→ **DIRECTIVE**:
Copy out every line of the rows below word for word, leaving the pictures out.

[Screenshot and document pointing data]
________________________

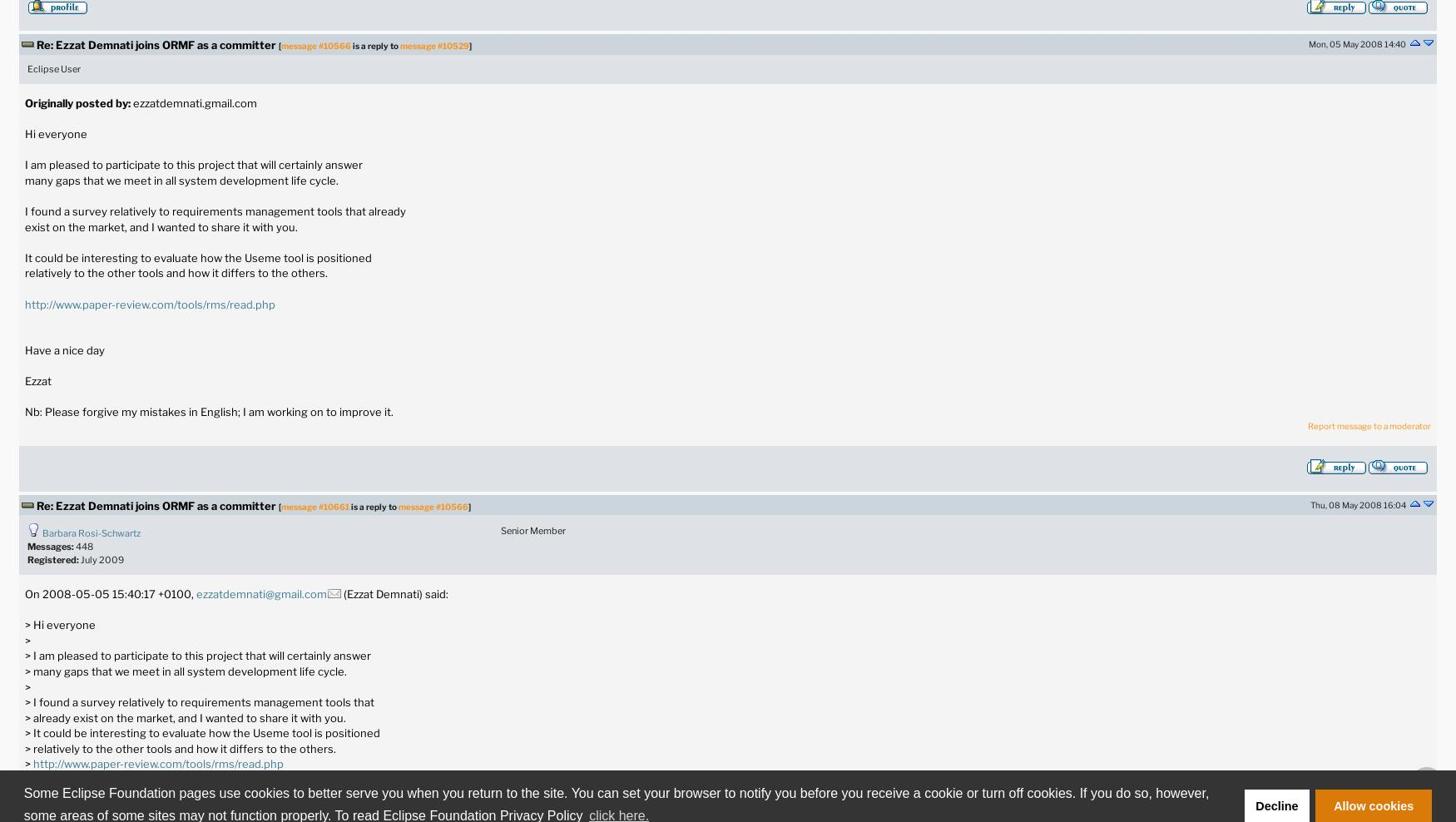 Image resolution: width=1456 pixels, height=822 pixels. I want to click on 'Allow cookies', so click(1334, 805).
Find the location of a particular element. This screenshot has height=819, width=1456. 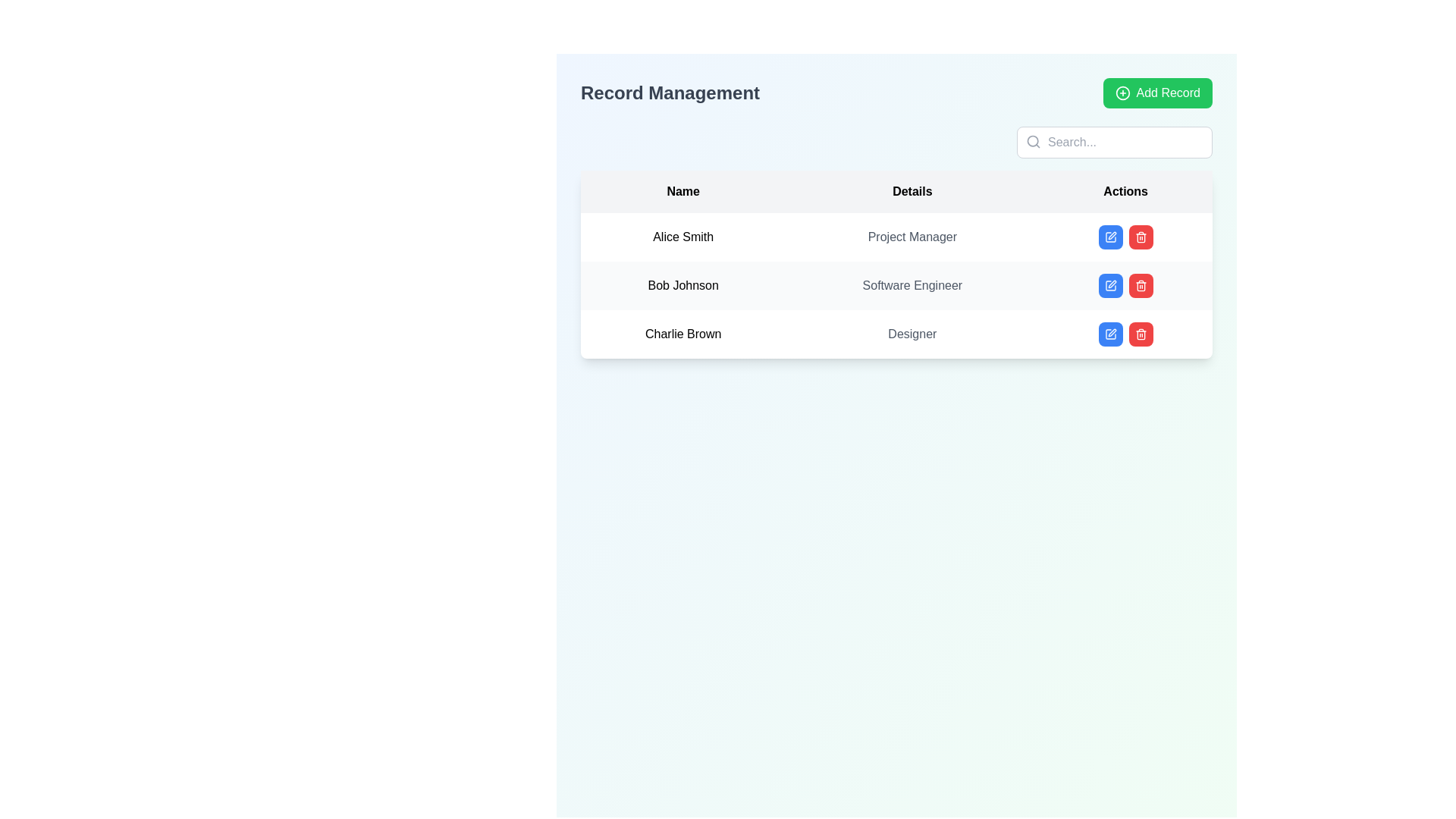

the delete action button with an icon located is located at coordinates (1141, 333).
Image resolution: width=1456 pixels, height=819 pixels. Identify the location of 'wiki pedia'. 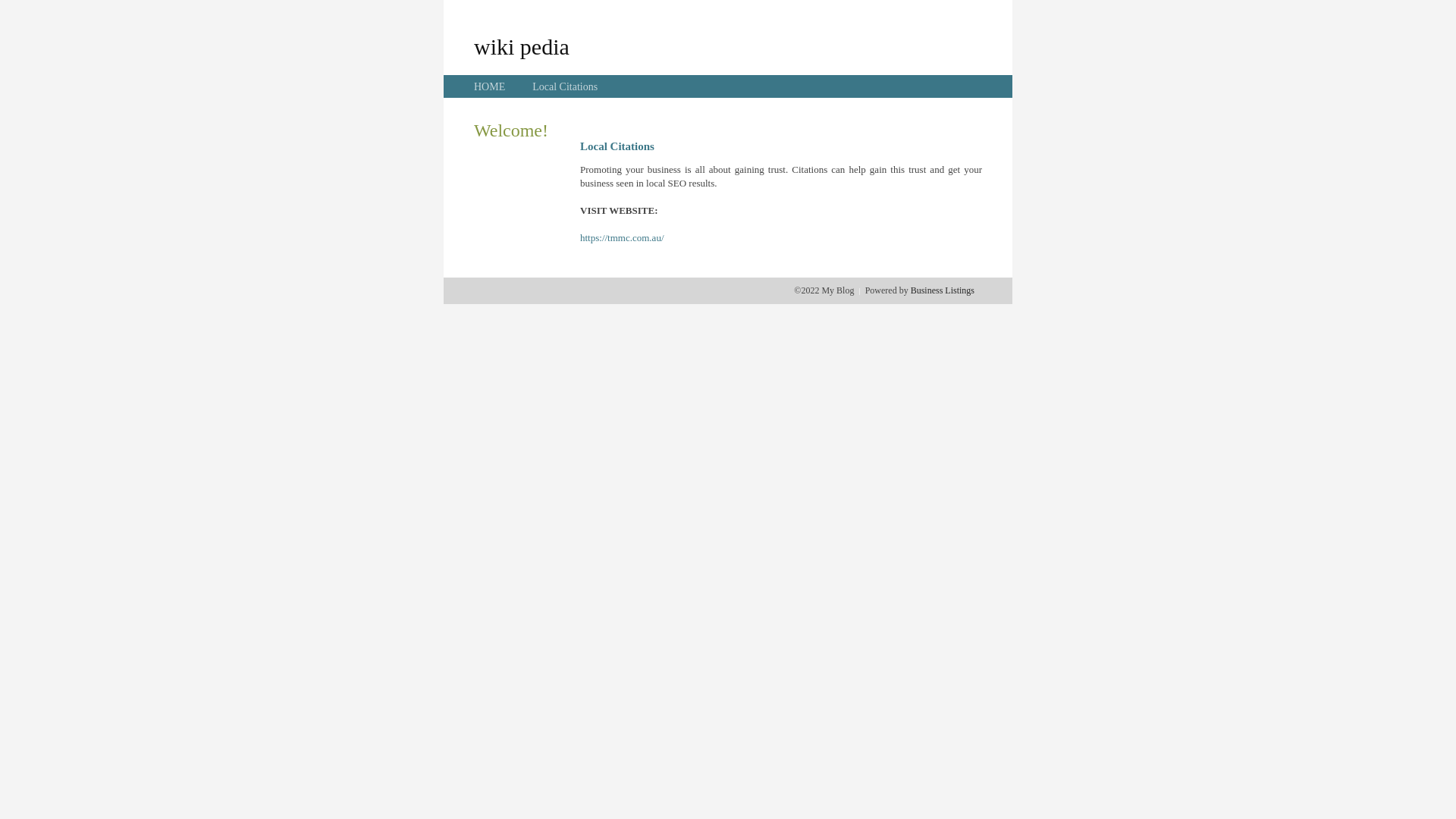
(521, 46).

________________________

→ **ANSWER TO THE PROBLEM**:
 Image resolution: width=1456 pixels, height=822 pixels. I want to click on 'Allow cookies', so click(1334, 805).
Find the location of a particular element. This screenshot has height=819, width=1456. 

the delete action button with an icon located is located at coordinates (1141, 333).
Image resolution: width=1456 pixels, height=819 pixels. Identify the location of 'wiki pedia'. 
(521, 46).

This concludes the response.